Prior to joining the ISB, Sarang was Assistant Professor at the Kellogg School of Management. He was a management consultant in the Accenture’s Mumbai office before embarking on an academic career. Sarang has a PhD from UCLA Anderson School of Management, MBA from IIM Ahmedabad, and BTech from IIT Bombay.
This paper studies a model of community-based healthcare delivery for a chronic disease. In this setting, patients periodically visit the healthcare delivery system, which influences their disease progression and consequently their health outcomes. We investigate how the provider can maximize community-level health outcomes through better operational decisions pertaining to capacity allocation across different patients. To do so, we develop an integrated capacity allocation model that incorporates clinical (disease progression) and operational (capacity constraint) aspects. Specifically, we model the provider's problem as a finite horizon stochastic dynamic program, where the provider decides which patients to schedule at the beginning of each period. Therapy is provided to scheduled patients, which may improve their health states. Patients that are not seen follow their natural disease progression. We derive a quantitative measure for comparison of patients' health states and use it to design an easy-to-implement myopic heuristic that is provably optimal in special cases of the problem. We employ the myopic heuristic in a more general setting and test its performance using operational and clinical data obtained from Mobile C.A.R.E. Foundation, a community-based provider of pediatric asthma care in Chicago. Our extensive computational experiments suggest that the myopic heuristic can improve the health gains at the community level by up to 15% over the current policy. The benefit is driven by the ability of our myopic heuristic to alter the duration between visits for patients with different health states depending on the tightness of the capacity and the health states of the entire patient population.
Background: There is scant evidence on the association between diagnosis delays and the receipt of test results in
HIV Early Infant Diagnosis (EID) programs. We determine the association between diagnosis delays and other health
care system and patient factors on result receipt.
Methods: We reviewed 703 infant HIV test records for tests performed between January 2008 and February 2009 at
a regional referral hospital and level four health center in Uganda. The main outcome was caregiver receipt of the
test result. The primary study variable was turnaround time (time between sample collection and result availability at
the health facility). Additional variables included clinic entry point, infant age at sample collection, reported HIV status
and receipt of antiretroviral prophylaxis for prevention of mother-to-child transmission. We conducted a pooled
analysis in addition to separate analyses for each facility. We estimated the relative risk of result receipt using
modified Poisson regression with robust standard errors.

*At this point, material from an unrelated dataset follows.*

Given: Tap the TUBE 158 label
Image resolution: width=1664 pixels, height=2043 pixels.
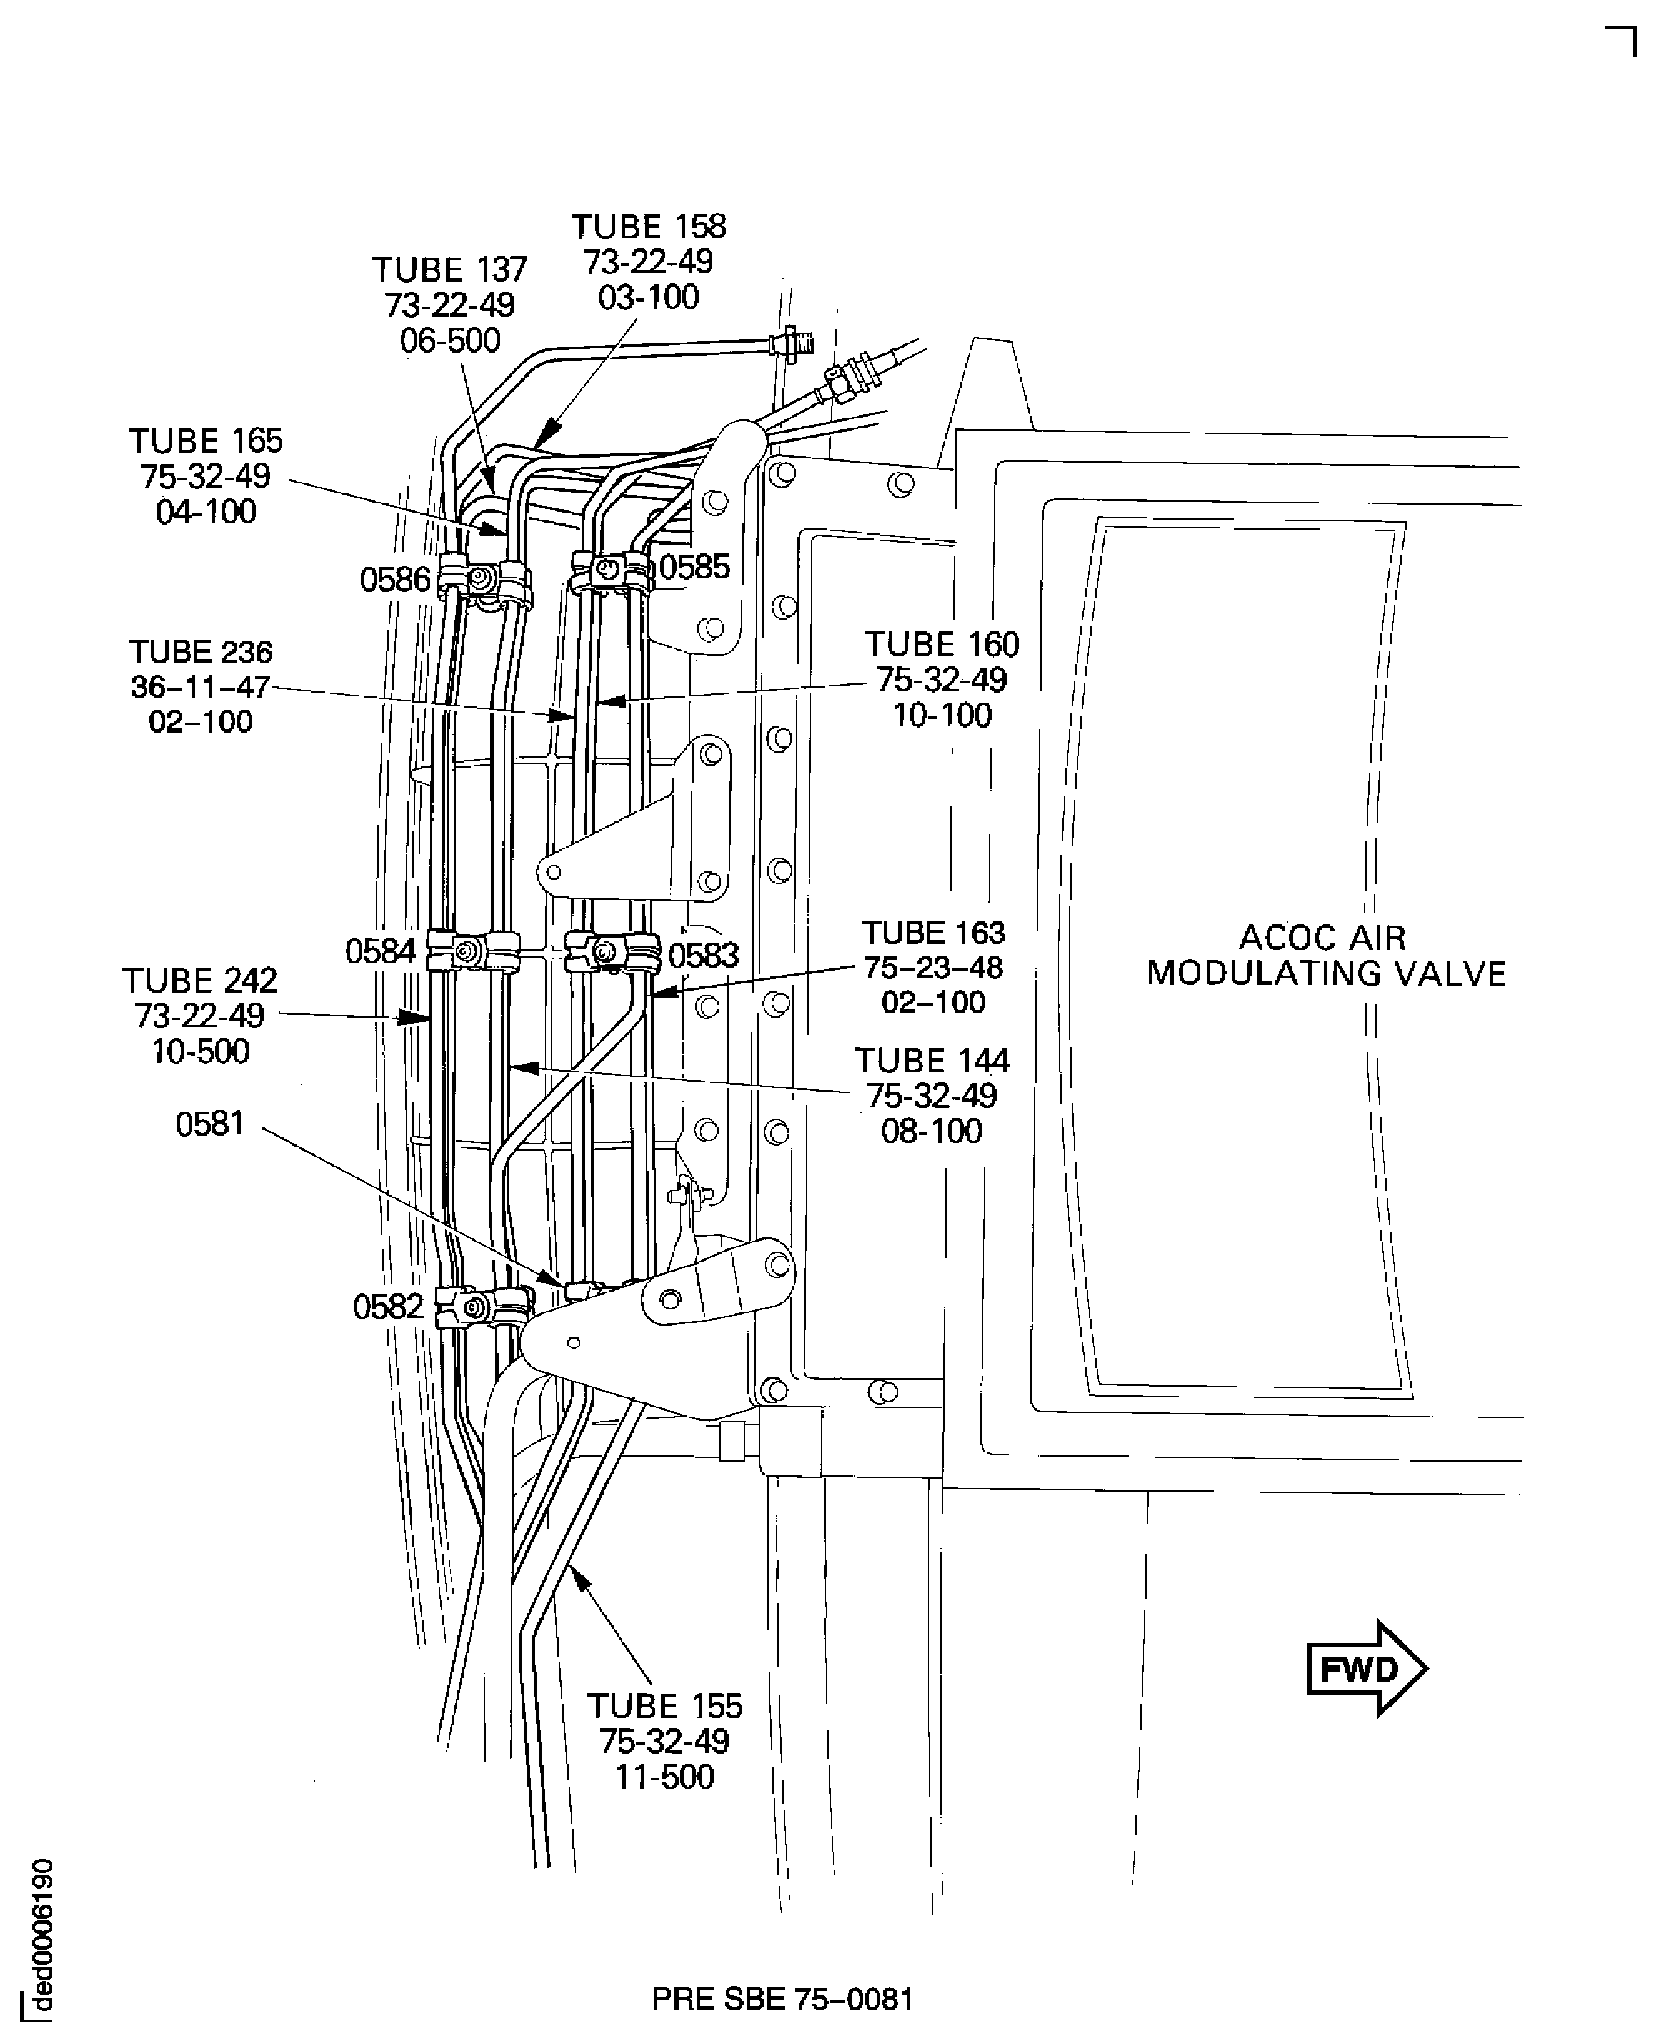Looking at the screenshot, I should [x=649, y=227].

Results: Overall, the median result turnaround time, was 38 days. 59% of caregivers received infant test results.
Caregivers were less likely to receive results at turnaround times greater than 49 days compared to 28 days or fewer
(ARR = 0.83; 95% CI = 0.70–0.98). Caregivers were more likely to receive results at the PMTCT clinic (ARR = 1.81;
95% CI = 1.40–2.33) and less likely at the pediatric ward (ARR = 0.54; 95% CI = 0.37–0.81) compared to the
immunization clinic. At the level four health center, result receipt was half as likely among infants older than 9 months
compared to 3 months and younger (ARR= 0.47; 95% CI = 0.25–0.93).
Conclusion: In this study setting, we find evidence that longer turnaround times, clinic entry point and age at sample
collection may be associated with receipt of infant HIV test results.